Two of the most important "characters", as such, are the war correspondents Ernie Pyle and Charles Lindbergh. Both testify to the racial nature of the war waged and the contrast between seeing the German enemy as human and the Japanese enemy as subhuman. Lindbergh explains how a Japanese soldier who beheads an American soldier is considered a barbarian, while an American soldier who uses a knife to kill a Japanese soldier can be forgiven, since he is only avenging his fallen friends. They provide eyewitness accounts of the fighting and brutality, explaining how both sides in the conflict used a racial lens for propaganda and morale, thus dehumanizing the "other."

Other voices are heard throughout the story, such as that of the Chinese writer Lin Yutang, who warned that the war in the Pacific might devolve into a war of "yellows and whites," meaning the Japanese and Chinese against the Americans, Australians, and British. The American Pearl Buck, who lived much of her life in China, agreed with this racial characteristic of the war, noting that World War II had become a war of the white man in his space against the non-white man in his own space.

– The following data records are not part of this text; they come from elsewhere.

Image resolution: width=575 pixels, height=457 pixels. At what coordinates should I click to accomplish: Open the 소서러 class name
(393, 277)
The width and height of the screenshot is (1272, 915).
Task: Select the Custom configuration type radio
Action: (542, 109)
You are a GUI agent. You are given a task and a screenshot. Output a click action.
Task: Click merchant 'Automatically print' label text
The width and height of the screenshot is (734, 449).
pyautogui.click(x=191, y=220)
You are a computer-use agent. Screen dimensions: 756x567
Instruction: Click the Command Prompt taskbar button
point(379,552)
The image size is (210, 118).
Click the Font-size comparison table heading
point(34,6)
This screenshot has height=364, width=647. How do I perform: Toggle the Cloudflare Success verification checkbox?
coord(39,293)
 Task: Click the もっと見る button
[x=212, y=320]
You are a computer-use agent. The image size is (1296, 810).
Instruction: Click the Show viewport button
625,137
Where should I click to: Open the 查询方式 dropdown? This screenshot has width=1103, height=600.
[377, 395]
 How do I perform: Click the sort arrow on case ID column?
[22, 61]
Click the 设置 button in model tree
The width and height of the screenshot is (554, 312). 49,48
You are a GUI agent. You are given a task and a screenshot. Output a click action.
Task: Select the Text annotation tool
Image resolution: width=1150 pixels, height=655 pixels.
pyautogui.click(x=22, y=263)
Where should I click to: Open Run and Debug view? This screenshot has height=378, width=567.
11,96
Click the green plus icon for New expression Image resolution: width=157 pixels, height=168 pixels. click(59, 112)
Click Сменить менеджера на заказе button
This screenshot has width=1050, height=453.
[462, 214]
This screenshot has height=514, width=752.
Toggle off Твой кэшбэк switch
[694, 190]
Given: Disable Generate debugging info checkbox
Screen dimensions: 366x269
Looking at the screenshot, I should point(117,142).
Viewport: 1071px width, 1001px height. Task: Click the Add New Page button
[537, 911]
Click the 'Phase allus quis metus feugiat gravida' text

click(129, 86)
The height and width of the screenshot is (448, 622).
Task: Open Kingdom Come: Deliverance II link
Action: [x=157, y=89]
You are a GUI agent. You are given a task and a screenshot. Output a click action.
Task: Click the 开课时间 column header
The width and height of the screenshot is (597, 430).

Dower draws upon the voices of American journalism in the war, such as Reader's Digest and Time. He thus expands the "characters" of the story to include civilians, politicians, and the average American writing letters to newspaper editors, identifying aspects of racism and racial identity. He then writes about Japanese concepts of race, both biological and cultural, explaining the Japanese vision for an Asia that supports Imperial Japan by making all other peoples second-class citizens.